DESCRIPTION OF THE TASK ->
Below are entries; print them exactly from the first line through the one containing "Given: Select the radio button for D. rửa".
══════
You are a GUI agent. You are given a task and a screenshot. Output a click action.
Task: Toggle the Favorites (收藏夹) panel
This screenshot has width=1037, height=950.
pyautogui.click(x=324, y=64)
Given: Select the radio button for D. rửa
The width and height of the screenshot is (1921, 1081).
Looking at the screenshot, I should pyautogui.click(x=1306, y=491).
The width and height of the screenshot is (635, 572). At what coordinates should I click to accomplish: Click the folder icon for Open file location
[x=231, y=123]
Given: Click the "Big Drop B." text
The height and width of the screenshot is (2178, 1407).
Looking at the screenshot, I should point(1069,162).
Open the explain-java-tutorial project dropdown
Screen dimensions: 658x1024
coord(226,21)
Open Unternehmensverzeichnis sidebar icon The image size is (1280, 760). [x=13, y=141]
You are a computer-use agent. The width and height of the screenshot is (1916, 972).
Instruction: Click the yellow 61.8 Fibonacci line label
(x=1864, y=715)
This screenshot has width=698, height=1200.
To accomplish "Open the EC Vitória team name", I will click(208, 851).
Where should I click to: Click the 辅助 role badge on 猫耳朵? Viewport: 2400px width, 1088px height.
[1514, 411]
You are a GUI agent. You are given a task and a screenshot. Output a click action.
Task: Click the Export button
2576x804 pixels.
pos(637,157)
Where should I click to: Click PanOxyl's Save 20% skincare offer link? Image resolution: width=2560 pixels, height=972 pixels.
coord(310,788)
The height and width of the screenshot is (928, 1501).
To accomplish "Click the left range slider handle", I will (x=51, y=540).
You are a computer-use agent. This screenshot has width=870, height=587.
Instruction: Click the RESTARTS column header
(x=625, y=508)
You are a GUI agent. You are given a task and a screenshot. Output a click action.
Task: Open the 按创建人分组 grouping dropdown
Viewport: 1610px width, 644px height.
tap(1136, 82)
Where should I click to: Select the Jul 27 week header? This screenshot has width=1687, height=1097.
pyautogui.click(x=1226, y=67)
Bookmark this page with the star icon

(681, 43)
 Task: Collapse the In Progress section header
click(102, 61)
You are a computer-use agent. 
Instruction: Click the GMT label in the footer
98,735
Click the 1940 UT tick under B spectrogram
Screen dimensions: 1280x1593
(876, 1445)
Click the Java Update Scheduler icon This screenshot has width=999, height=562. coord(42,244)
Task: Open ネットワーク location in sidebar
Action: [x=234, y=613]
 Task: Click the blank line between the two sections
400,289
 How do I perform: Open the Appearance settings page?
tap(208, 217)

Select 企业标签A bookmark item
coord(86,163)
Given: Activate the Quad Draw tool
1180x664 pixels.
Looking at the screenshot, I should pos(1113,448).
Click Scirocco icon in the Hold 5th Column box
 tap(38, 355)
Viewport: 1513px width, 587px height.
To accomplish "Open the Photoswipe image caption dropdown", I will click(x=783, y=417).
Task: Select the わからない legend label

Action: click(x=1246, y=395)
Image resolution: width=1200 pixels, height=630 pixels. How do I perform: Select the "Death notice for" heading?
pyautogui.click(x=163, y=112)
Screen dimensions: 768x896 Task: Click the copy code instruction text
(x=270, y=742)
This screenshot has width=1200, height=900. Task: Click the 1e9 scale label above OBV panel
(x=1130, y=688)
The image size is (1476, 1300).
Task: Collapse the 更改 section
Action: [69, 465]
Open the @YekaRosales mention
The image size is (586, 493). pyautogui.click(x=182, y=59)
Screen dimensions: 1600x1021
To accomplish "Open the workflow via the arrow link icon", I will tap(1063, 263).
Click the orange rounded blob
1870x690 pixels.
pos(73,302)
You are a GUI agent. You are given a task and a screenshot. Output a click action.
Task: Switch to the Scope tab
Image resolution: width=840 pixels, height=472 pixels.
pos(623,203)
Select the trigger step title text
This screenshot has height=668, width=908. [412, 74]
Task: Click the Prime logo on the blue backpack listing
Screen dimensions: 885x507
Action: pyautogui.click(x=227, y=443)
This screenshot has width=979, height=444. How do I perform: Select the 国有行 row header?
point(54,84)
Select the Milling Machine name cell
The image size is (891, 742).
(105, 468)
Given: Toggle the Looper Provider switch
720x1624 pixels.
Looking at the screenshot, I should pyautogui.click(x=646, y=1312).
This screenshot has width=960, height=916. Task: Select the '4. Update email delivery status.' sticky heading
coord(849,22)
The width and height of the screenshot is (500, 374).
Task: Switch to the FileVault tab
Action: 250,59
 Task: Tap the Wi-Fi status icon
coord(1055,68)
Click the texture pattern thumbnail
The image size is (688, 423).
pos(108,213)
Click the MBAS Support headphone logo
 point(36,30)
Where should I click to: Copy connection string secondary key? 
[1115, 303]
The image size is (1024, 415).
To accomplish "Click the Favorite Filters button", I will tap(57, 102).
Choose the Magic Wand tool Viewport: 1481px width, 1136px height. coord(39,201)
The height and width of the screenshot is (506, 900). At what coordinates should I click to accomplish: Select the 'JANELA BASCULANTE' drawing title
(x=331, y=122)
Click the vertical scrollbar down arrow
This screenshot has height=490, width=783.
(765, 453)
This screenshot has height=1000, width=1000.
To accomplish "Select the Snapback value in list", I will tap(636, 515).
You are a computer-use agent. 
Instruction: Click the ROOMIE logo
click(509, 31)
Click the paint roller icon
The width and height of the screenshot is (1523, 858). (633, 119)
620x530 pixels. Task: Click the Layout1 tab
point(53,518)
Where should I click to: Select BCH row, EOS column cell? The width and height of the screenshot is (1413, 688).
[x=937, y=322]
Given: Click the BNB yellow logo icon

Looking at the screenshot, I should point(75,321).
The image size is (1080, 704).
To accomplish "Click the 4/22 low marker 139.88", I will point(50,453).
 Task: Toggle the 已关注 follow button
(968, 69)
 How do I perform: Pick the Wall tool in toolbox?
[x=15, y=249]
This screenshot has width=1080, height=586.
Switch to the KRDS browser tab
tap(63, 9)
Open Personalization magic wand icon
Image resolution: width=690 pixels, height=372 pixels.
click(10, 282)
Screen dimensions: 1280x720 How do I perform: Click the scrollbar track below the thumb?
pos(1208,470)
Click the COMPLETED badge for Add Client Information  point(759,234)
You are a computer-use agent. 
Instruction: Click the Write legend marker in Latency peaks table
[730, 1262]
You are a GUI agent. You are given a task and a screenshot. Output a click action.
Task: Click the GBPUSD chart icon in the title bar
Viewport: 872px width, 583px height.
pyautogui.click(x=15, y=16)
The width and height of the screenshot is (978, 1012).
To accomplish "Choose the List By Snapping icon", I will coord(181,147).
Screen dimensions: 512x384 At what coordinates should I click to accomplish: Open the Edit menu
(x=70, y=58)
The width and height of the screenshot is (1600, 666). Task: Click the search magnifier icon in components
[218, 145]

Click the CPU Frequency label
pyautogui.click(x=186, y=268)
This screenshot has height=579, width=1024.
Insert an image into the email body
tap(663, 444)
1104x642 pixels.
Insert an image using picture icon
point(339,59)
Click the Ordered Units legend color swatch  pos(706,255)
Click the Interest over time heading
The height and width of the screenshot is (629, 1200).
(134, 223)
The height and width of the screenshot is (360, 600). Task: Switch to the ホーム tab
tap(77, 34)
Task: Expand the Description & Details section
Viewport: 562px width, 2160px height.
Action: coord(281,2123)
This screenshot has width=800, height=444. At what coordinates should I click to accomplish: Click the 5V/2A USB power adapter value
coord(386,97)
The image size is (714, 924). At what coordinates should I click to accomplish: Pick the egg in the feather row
══════
TASK RESULT ->
You are a GUI agent. You are given a task and a screenshot. Output a click action.
Task: Toggle the Favorites (收藏夹) panel
This screenshot has width=1037, height=950.
pyautogui.click(x=324, y=64)
Given: Select the radio button for D. rửa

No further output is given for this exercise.